Volume 6, Issue 2 University of Houston
Hawaii is a sad little state
Ashton Kutcher could not be found snickering behind the scenes. He wasn't born yet. MTV couldn't run promo after promo after promo about it, because the cable channel had not been born yet. A rising starlet wasn't hiding from tabloid photographers and television cameras. But it was an episode of Punk'd nonetheless. Albeit in 1959.
This very special episode starred President Eisenhower who helped greenlight the admission of Hawaii into the Union.
Let me introduce you to the Aloha State, America's charity case since 1959. We should have taken Puerto Rico instead. Look at what those beautiful boriquans have given us: Entertainer J.Lo and the great humanitarian/baseball player Roberto Clemente and J.Lo and Latin-jazz master Tito Puente. And did I fail to mention J.Lo?
What has Hawaii given us? A bunch of vowels, that tired "getting leied" joke and Real World Hawaii. Thanks for nothing.

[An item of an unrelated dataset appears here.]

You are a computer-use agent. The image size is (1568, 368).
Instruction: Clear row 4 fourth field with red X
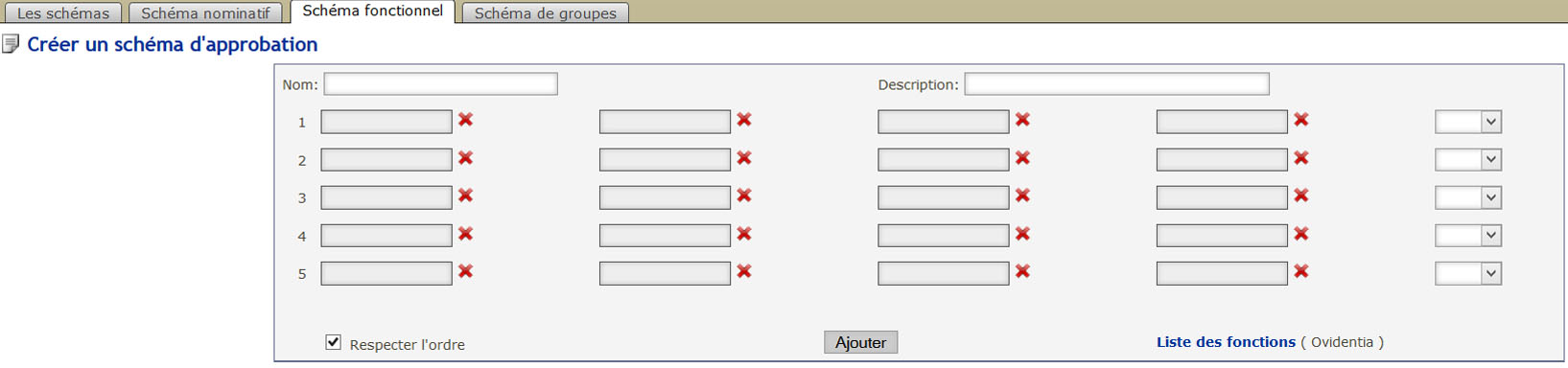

As the state is only an island, you'd think its university would be proud of its uniqueness. It has lush green scenery, breathtaking beaches and a fabulous nickname — The Rainbow Warriors. But for reasons unknown, the football team dropped "Rainbow" from its nickname in 2000, a moniker it had proudly paraded since 1923.
Hawaii is now known simply as the Warriors in an obvious homage to the cult gang movie of the late 1970s. With the name change came a uniform change, and out went the festive, streaking rainbow design of the past. In with the Gods Must Be Crazy uniforms. Dark green shirts over white pants? Sweet!
Many speculate it was a fear of the emasculating association of the rainbow, a popular symbol of homosexuals. My sources indicate no one cares.
Hawaii loves to trumpet its success on the football field. I'm here to hit the mute button. The other UH has been to four bowl games since it began play in 1909. Three of those were played in its home Aloha Stadium. Its bowl record is one of futility rather than nobility.
Hawaii does boast some of the NFL's best, such as Pisa Tinoisamoa, Kynan Forney and Wayne Hunter, all perennial Pro Bowl selections.
As for the university, the perception that it's packed with island beauties is false. The average age of a Hawaii undergrad is 26, so dreams of hip-shaking hula babes need a sprinkle of realism. Think wide loads and saggy, umm, eyes.